I was struck by the description of this 1963 battle from Fodor’s See It Vietnam, because it seems so similar to current events in Iraq and Syria. From page 37 of the Fodor’s book, a travel guidebook for Vietnam,
In January 1963 at Ap Bac, not far from the town of My Tho in the Mekong Delta,the Communists scored their first significant victory in the south.
Facing 2,000 well-armed troops of the Army of the Republic of Vietnam (ARVN), a force of just 300 to 400 People’s Liberation Armed Forces (PLAF) inflicted heavy casualties, killing 63 ARVN and three Americans, wounding 109 ARVN and three Americans, and downing five helicopters.
American advisors were scathing about the performance of their South Vietnamese allies, and it was this defeat that led them to conclude that the ARVN needed the direct intervention of US troops.
Implementation of this began in 1964 and by late 1965 American combat units began activity in Vietnam.
The Iraqi Army was routed by ISIS this summer. This week the NY Times wrote “Iraq Army Woos Deserters Back to War on ISIS“:
The Iraqi military command has begun a campaign to re-enlist soldiers and officers who abandoned their units, a crucial step in its effort to rebuild an army that has been routed in battle after battle by Islamic State jihadists.
I don’t know how American advisors view the Iraqi army, but scathing might come to mind for an army that melted away in combat and then campaigns to take back deserters in order to strengthen itself.
After the ISIS advances US escalated its involvement, increasing advisors and air strikes.
From the NY Times, “The 130 additional advisers brings the number of American military personnel in Iraq to more than 1,000, some three years after the last combat troops left the country.”

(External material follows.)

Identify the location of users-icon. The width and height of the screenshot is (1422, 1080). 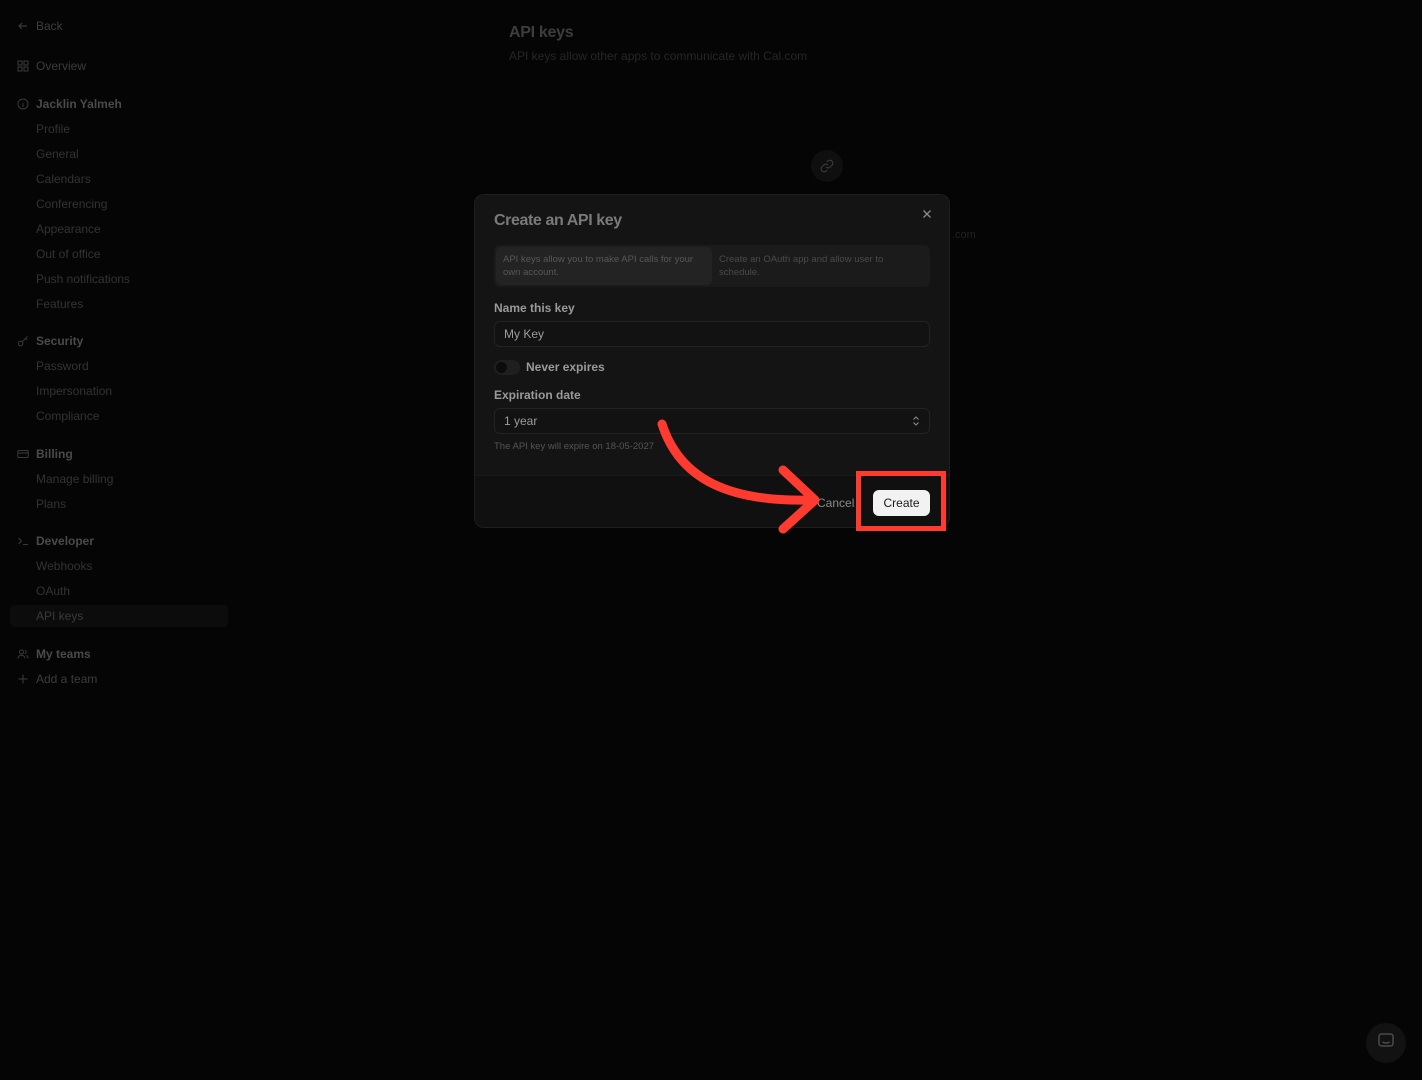
(23, 654).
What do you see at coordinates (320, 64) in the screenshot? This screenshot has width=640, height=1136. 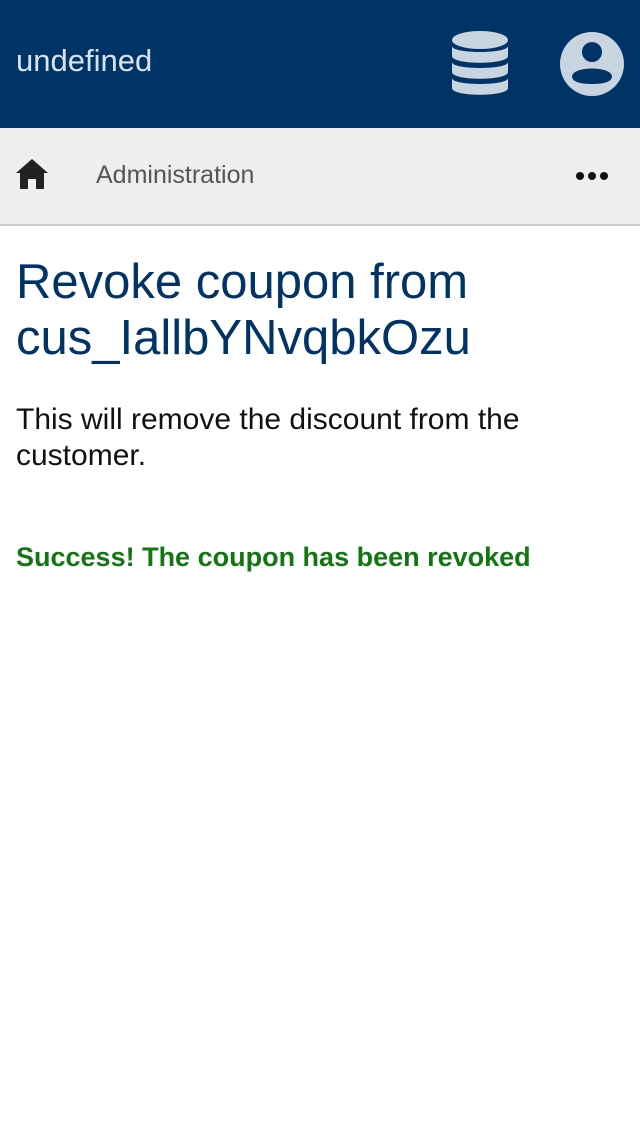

The US is leading air strikes on ISIS in Iraq and Syria. From earlier this week,
President Obama ordered the launch of 47 Tomahawk cruise missiles last Monday night from the USS Philippine Sea and USS Arleigh Burke, all aimed at targets in Syria as part of what he calls a military campaign to “degrade and destroy” the terrorist group ISIS.
Historically, the Pentagon has purchased roughly 200 Tomahawks a year from manufacturer Raytheon, at about $1.4 million per missile. But Obama slashed that number to 100 for all of 2015 – just double what the Navy fired into Syria in one day.
Tomahawk missiles are expensive; moreover, the current rate of usage is unsustainable and unplanned. Attacking ISIS in Syria is a significant escalation and direct intervention by the US. Similarly, the US bombed North Vietnamese forces in Laos and Cambodia in the American War, as the Vietnamese now call it. But at least Tomahawk missiles don’t risk American military personnel being killed or captured, as would adding advisors or using airplanes that might go down in enemy territory.
There are parallels between today’s Middle East and the Vietnam of 50 years ago: a dysfunctional ally and US intervention as the response. Time will tell what lessons the US has learned in the past 50 years.